From 84230ae4e3a10fccfb4750b832d2c70fe56df128 Mon Sep 17 00:00:00 2001
From: Evgeny Vereshchagin <evvers@ya.ru>
Date: Sun, 26 Dec 2021 01:11:00 +0000
Subject: [PATCH] ci: replace apt-key with signed-by

to limit the scope of the key to apt.llvm.org only.

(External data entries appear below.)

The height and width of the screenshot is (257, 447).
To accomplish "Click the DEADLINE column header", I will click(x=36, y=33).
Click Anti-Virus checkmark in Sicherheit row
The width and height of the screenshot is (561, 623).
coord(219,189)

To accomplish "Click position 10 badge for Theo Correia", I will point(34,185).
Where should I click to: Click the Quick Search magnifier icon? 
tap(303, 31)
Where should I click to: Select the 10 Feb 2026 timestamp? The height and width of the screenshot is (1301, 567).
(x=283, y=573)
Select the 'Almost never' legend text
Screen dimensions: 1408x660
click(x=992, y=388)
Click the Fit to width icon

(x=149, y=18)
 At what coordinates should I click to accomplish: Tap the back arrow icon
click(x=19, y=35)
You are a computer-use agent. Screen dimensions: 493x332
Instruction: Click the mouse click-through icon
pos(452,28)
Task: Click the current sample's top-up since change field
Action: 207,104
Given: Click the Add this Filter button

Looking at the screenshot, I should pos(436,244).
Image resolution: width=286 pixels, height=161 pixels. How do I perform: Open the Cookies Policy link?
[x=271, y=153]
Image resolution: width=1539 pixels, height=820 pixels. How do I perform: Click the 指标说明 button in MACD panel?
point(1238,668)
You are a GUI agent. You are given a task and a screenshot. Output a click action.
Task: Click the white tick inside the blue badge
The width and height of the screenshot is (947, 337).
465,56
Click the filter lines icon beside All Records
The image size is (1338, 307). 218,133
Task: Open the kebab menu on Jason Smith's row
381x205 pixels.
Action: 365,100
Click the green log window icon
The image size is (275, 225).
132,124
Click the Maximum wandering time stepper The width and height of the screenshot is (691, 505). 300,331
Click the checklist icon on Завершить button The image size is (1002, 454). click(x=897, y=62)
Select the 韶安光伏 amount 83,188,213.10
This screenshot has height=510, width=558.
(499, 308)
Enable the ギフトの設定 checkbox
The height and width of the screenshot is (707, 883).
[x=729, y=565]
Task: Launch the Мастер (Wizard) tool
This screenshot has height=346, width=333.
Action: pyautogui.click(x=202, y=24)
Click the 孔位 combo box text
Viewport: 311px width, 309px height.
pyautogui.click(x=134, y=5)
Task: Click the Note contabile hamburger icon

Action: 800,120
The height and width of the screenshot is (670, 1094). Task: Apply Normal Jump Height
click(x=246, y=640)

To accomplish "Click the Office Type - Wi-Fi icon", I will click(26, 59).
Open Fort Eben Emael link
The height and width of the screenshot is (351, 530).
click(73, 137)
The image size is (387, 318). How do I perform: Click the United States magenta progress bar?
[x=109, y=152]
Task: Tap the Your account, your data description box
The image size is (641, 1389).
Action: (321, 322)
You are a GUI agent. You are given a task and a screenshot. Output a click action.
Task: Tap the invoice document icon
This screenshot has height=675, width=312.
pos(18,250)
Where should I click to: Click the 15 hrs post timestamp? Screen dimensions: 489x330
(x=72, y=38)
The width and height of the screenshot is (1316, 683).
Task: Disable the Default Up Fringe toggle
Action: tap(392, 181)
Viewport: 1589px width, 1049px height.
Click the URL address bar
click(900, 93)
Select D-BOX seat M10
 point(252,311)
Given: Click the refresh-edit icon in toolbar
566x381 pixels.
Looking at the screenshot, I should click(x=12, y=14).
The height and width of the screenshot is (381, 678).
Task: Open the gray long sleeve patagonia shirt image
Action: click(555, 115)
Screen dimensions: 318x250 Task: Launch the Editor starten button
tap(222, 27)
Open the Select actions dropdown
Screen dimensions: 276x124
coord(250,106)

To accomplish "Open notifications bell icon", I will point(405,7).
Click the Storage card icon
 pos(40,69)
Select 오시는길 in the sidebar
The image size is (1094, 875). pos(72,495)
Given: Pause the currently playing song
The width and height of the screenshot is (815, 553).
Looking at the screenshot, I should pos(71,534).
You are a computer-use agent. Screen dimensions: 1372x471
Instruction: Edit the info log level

This is mostly inspired by https://blog.cloudflare.com/dont-use-apt-key/

(cherry picked from commit bfa6bd1be098adc4710e1819b9cd34d65b3855da)
(cherry picked from commit c92297a20c13b7e15b0026b1f36ebe99d86cfce8)

Conflict:NA
Reference:https://github.com/systemd/systemd/commit/84230ae4e3a10fccfb4750b832d2c70fe56df128
---
 .github/workflows/build_test.sh | 7 ++++---
 1 file changed, 4 insertions(+), 3 deletions(-)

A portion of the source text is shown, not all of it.